Entries taken from a collection
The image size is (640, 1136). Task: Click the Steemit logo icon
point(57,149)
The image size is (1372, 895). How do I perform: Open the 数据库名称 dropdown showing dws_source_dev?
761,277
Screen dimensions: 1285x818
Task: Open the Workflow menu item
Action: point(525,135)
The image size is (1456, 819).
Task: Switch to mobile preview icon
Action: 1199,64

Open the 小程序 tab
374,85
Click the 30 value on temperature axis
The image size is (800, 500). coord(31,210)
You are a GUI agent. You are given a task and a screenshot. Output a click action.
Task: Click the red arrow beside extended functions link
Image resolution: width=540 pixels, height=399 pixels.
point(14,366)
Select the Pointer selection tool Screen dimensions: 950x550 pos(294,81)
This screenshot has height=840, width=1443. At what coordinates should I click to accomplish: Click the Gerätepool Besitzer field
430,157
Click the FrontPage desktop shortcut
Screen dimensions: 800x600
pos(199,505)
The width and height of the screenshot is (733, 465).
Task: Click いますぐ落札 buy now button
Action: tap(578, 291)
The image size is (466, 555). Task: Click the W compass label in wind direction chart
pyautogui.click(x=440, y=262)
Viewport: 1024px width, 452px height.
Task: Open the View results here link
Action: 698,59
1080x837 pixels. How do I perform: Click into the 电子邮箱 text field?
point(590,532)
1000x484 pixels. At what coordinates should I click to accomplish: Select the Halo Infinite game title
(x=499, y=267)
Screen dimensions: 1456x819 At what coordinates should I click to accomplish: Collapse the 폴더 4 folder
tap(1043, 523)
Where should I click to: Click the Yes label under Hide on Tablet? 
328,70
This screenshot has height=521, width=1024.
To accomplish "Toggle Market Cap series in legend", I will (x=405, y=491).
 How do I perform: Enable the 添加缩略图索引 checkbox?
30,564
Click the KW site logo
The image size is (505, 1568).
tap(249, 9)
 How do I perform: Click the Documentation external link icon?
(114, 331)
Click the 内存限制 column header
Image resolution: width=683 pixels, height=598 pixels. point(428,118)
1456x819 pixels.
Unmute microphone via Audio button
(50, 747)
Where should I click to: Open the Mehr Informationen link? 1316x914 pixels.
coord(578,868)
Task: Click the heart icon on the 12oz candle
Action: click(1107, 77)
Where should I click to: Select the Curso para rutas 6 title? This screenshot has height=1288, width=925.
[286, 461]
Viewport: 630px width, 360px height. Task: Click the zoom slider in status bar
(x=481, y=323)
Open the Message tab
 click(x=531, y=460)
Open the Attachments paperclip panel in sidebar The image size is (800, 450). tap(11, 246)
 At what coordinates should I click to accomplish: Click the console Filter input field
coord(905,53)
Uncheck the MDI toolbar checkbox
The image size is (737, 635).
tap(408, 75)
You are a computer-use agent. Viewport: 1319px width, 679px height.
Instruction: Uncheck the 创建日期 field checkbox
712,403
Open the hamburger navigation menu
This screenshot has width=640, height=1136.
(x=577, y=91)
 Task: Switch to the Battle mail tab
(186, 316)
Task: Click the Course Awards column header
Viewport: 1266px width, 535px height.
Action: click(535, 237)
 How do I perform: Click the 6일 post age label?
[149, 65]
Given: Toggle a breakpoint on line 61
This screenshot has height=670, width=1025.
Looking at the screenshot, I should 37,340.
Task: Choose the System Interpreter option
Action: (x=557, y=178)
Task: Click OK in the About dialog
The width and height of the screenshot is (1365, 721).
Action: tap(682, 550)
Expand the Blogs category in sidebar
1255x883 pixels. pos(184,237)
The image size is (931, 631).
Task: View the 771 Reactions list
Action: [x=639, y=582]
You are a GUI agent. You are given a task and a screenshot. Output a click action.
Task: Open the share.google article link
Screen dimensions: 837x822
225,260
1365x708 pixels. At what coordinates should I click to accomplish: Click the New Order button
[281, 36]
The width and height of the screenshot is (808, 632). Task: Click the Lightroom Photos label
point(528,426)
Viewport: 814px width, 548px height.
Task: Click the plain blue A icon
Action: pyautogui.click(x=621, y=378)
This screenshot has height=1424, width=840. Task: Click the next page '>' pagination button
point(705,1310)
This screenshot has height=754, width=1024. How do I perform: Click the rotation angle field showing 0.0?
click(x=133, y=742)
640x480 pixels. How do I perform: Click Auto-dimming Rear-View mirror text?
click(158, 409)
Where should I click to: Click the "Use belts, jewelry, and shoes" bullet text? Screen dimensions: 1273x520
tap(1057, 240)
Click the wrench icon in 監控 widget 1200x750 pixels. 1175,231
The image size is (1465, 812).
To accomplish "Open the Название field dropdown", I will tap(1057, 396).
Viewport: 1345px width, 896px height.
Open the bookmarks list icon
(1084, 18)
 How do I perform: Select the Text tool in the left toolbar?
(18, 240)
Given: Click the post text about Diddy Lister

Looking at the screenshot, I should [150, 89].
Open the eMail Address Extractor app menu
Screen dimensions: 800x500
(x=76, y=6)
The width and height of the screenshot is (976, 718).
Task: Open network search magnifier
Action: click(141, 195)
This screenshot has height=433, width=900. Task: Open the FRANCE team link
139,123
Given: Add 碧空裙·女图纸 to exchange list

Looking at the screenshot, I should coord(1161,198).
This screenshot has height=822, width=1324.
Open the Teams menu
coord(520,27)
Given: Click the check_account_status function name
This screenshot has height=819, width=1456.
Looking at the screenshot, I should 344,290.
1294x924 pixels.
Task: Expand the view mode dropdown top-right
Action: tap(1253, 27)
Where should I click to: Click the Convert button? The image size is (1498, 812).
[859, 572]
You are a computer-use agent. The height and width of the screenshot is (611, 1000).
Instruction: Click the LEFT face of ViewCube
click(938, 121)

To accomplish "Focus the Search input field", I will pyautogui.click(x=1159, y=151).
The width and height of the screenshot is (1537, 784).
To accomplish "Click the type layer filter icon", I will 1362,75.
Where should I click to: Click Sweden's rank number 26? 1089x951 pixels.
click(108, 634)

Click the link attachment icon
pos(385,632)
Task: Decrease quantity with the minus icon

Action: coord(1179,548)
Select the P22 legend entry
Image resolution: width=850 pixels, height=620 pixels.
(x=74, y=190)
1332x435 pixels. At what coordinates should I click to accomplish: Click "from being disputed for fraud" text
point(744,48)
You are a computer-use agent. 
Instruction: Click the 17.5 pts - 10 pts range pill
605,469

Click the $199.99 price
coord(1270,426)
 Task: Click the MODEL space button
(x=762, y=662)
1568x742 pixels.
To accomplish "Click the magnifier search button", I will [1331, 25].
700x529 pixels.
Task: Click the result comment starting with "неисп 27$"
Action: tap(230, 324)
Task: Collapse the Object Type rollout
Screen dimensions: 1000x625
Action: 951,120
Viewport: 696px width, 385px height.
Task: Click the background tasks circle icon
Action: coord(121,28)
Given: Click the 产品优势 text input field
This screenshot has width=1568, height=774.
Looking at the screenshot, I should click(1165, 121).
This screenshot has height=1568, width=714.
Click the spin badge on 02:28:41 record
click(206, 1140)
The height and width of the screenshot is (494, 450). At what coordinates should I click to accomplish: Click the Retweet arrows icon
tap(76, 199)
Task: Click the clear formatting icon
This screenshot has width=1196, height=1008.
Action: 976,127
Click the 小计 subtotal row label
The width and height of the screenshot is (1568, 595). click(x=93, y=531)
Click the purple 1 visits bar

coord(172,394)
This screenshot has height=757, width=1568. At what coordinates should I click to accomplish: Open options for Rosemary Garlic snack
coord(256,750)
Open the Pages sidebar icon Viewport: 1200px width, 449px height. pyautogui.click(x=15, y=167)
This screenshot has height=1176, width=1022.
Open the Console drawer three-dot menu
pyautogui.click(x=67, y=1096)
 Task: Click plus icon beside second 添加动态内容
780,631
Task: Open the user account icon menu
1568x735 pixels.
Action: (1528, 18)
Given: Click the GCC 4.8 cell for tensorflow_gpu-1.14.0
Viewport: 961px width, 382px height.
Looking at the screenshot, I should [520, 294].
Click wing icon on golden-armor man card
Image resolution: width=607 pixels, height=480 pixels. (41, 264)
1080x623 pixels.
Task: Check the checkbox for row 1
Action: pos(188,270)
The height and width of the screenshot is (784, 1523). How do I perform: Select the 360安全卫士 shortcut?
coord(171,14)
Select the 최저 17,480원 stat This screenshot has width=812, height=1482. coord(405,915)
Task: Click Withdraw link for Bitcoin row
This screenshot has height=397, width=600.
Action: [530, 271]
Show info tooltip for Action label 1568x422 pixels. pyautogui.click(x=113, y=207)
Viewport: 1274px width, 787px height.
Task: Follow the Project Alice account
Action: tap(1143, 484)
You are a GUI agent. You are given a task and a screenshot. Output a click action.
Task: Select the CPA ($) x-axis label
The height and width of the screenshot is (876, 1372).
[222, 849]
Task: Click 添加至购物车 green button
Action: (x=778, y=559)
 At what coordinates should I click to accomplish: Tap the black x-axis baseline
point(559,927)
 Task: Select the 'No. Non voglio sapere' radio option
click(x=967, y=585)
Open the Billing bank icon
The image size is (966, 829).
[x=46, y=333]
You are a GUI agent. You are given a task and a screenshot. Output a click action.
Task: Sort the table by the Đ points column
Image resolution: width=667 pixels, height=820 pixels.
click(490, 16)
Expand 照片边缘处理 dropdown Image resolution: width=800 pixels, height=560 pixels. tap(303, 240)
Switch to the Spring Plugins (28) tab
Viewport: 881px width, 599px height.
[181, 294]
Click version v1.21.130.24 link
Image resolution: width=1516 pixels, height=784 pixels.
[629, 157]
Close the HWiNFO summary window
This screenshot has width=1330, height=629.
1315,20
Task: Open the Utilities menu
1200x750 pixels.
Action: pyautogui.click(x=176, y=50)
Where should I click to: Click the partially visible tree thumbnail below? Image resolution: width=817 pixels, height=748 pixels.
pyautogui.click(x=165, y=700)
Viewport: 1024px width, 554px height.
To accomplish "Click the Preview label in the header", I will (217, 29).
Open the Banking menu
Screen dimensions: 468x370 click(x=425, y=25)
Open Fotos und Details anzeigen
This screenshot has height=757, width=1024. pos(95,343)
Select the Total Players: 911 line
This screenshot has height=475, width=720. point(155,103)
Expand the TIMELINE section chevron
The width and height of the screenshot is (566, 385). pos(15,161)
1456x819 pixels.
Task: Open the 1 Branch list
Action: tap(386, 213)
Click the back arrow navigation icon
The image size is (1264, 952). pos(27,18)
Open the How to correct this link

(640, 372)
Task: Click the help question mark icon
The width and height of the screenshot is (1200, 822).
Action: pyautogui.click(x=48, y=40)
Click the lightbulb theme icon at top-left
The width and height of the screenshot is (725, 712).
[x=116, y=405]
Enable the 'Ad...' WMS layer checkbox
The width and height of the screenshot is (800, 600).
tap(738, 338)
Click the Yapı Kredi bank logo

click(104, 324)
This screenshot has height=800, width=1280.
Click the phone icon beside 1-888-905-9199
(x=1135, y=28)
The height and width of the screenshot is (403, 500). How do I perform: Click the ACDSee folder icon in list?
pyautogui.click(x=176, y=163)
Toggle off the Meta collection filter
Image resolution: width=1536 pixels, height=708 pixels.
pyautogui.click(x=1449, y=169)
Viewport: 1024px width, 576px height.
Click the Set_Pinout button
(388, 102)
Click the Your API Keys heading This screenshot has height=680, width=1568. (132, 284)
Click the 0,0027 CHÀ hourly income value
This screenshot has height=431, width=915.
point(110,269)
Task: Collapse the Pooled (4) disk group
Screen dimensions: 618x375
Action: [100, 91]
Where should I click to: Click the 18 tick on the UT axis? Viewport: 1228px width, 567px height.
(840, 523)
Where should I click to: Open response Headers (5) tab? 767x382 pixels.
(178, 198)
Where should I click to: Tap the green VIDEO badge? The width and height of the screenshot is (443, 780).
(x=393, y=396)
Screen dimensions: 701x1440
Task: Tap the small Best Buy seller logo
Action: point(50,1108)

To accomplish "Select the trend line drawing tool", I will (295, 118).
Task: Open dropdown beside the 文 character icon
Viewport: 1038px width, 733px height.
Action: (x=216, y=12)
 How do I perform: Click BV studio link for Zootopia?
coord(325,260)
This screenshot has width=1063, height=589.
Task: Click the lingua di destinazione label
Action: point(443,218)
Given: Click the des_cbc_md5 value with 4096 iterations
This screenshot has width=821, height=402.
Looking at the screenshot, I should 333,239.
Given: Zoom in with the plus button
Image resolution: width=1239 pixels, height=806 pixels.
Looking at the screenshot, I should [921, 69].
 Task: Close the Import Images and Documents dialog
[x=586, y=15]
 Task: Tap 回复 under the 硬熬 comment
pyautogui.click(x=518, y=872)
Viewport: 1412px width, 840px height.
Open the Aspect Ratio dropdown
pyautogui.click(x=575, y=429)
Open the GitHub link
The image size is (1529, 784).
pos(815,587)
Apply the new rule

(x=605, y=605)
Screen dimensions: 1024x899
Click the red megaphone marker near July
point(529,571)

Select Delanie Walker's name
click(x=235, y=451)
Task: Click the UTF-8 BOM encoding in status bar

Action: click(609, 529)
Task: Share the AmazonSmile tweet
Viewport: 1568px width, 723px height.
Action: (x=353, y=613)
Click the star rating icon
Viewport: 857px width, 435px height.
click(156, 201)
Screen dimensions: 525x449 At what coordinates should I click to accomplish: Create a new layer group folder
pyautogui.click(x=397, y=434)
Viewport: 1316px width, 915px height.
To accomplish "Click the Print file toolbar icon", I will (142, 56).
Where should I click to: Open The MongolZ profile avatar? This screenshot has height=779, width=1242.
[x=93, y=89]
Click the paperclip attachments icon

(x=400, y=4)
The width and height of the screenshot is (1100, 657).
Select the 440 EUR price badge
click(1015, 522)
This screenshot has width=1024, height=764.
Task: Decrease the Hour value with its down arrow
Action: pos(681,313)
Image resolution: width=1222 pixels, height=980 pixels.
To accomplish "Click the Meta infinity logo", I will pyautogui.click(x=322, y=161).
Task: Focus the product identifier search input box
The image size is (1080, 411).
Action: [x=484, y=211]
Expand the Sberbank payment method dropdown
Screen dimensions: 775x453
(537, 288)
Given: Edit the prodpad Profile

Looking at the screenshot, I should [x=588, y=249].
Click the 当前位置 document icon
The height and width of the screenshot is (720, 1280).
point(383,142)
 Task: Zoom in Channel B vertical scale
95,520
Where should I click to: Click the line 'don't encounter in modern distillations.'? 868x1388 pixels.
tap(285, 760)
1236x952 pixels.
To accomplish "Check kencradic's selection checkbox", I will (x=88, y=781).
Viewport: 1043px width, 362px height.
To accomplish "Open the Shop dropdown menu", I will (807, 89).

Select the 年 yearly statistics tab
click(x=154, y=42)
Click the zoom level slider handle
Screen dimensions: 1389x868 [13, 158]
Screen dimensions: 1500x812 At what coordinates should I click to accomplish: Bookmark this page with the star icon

__TASK DIRECTIONS__
Determine the number of lines in the entries that hold the string "legend"; write that number and nothing else.

__SOLUTION TO THIS PROBLEM__
2